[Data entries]
=-=-=
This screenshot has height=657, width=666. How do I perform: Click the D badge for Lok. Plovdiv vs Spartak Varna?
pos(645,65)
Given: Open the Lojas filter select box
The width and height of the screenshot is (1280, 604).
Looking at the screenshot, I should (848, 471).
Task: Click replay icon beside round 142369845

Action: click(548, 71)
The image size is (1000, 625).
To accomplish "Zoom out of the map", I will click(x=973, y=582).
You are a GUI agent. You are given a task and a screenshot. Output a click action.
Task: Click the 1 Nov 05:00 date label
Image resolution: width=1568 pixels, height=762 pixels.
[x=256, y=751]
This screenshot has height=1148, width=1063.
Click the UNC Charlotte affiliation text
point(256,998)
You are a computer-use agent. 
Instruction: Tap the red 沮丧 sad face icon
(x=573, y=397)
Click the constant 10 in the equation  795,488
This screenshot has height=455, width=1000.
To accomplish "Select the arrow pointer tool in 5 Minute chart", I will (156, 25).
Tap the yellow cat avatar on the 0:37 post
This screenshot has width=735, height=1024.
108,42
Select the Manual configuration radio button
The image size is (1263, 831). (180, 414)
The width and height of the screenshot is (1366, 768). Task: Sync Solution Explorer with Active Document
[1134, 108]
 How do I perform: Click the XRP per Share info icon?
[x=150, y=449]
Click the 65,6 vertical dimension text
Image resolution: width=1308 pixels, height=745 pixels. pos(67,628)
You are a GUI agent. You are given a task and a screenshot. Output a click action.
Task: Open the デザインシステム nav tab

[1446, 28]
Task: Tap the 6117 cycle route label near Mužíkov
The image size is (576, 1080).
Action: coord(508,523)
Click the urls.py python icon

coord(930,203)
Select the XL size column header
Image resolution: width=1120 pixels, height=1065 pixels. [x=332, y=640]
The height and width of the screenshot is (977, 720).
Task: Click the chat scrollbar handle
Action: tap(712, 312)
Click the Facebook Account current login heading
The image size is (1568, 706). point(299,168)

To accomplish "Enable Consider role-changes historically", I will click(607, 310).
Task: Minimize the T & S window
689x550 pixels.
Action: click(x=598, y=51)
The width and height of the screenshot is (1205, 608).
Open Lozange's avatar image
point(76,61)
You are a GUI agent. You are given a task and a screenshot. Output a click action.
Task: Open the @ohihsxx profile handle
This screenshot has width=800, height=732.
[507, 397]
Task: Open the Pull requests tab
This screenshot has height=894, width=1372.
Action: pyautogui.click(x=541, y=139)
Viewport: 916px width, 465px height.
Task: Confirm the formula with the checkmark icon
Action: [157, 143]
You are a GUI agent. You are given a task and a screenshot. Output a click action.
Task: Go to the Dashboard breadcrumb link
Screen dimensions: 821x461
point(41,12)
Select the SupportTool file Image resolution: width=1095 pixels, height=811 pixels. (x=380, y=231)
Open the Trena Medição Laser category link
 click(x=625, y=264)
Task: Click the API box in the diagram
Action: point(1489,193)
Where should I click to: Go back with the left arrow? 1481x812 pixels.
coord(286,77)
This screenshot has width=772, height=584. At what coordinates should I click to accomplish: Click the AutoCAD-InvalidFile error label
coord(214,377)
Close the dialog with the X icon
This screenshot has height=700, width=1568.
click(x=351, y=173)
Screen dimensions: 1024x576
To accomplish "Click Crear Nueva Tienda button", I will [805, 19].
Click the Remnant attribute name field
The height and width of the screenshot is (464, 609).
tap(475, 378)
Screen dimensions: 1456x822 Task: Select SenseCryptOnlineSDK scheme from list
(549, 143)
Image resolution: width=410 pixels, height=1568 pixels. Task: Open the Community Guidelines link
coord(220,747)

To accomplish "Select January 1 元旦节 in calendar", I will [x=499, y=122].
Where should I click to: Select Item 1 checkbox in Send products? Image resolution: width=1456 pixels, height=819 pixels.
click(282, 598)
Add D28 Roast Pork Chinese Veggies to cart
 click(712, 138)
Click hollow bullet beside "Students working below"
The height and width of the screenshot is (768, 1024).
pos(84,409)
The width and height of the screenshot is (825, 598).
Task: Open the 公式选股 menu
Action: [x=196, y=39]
=-=-=
§ EXERCISE
Once you have read the entries above, copy them out exactly as they were given.

§ EXERCISE SOLUTION
This screenshot has height=657, width=666. How do I perform: Click the D badge for Lok. Plovdiv vs Spartak Varna?
pos(645,65)
Given: Open the Lojas filter select box
The width and height of the screenshot is (1280, 604).
Looking at the screenshot, I should (848, 471).
Task: Click replay icon beside round 142369845

Action: click(548, 71)
The image size is (1000, 625).
To accomplish "Zoom out of the map", I will click(x=973, y=582).
You are a GUI agent. You are given a task and a screenshot. Output a click action.
Task: Click the 1 Nov 05:00 date label
Image resolution: width=1568 pixels, height=762 pixels.
[x=256, y=751]
This screenshot has height=1148, width=1063.
Click the UNC Charlotte affiliation text
point(256,998)
You are a computer-use agent. 
Instruction: Tap the red 沮丧 sad face icon
(x=573, y=397)
Click the constant 10 in the equation  795,488
This screenshot has height=455, width=1000.
To accomplish "Select the arrow pointer tool in 5 Minute chart", I will (156, 25).
Tap the yellow cat avatar on the 0:37 post
This screenshot has width=735, height=1024.
108,42
Select the Manual configuration radio button
The image size is (1263, 831). (180, 414)
The width and height of the screenshot is (1366, 768). Task: Sync Solution Explorer with Active Document
[1134, 108]
 How do I perform: Click the XRP per Share info icon?
[x=150, y=449]
Click the 65,6 vertical dimension text
Image resolution: width=1308 pixels, height=745 pixels. pos(67,628)
You are a GUI agent. You are given a task and a screenshot. Output a click action.
Task: Open the デザインシステム nav tab

[1446, 28]
Task: Tap the 6117 cycle route label near Mužíkov
The image size is (576, 1080).
Action: coord(508,523)
Click the urls.py python icon

coord(930,203)
Select the XL size column header
Image resolution: width=1120 pixels, height=1065 pixels. [x=332, y=640]
The height and width of the screenshot is (977, 720).
Task: Click the chat scrollbar handle
Action: tap(712, 312)
Click the Facebook Account current login heading
The image size is (1568, 706). point(299,168)

To accomplish "Enable Consider role-changes historically", I will click(607, 310).
Task: Minimize the T & S window
689x550 pixels.
Action: click(x=598, y=51)
The width and height of the screenshot is (1205, 608).
Open Lozange's avatar image
point(76,61)
You are a GUI agent. You are given a task and a screenshot. Output a click action.
Task: Open the @ohihsxx profile handle
This screenshot has width=800, height=732.
[507, 397]
Task: Open the Pull requests tab
This screenshot has height=894, width=1372.
Action: pyautogui.click(x=541, y=139)
Viewport: 916px width, 465px height.
Task: Confirm the formula with the checkmark icon
Action: [157, 143]
You are a GUI agent. You are given a task and a screenshot. Output a click action.
Task: Go to the Dashboard breadcrumb link
Screen dimensions: 821x461
point(41,12)
Select the SupportTool file Image resolution: width=1095 pixels, height=811 pixels. (x=380, y=231)
Open the Trena Medição Laser category link
 click(x=625, y=264)
Task: Click the API box in the diagram
Action: point(1489,193)
Where should I click to: Go back with the left arrow? 1481x812 pixels.
coord(286,77)
This screenshot has width=772, height=584. At what coordinates should I click to accomplish: Click the AutoCAD-InvalidFile error label
coord(214,377)
Close the dialog with the X icon
This screenshot has height=700, width=1568.
click(x=351, y=173)
Screen dimensions: 1024x576
To accomplish "Click Crear Nueva Tienda button", I will [805, 19].
Click the Remnant attribute name field
The height and width of the screenshot is (464, 609).
tap(475, 378)
Screen dimensions: 1456x822 Task: Select SenseCryptOnlineSDK scheme from list
(549, 143)
Image resolution: width=410 pixels, height=1568 pixels. Task: Open the Community Guidelines link
coord(220,747)

To accomplish "Select January 1 元旦节 in calendar", I will [x=499, y=122].
Where should I click to: Select Item 1 checkbox in Send products? Image resolution: width=1456 pixels, height=819 pixels.
click(282, 598)
Add D28 Roast Pork Chinese Veggies to cart
 click(712, 138)
Click hollow bullet beside "Students working below"
The height and width of the screenshot is (768, 1024).
pos(84,409)
The width and height of the screenshot is (825, 598).
Task: Open the 公式选股 menu
Action: [x=196, y=39]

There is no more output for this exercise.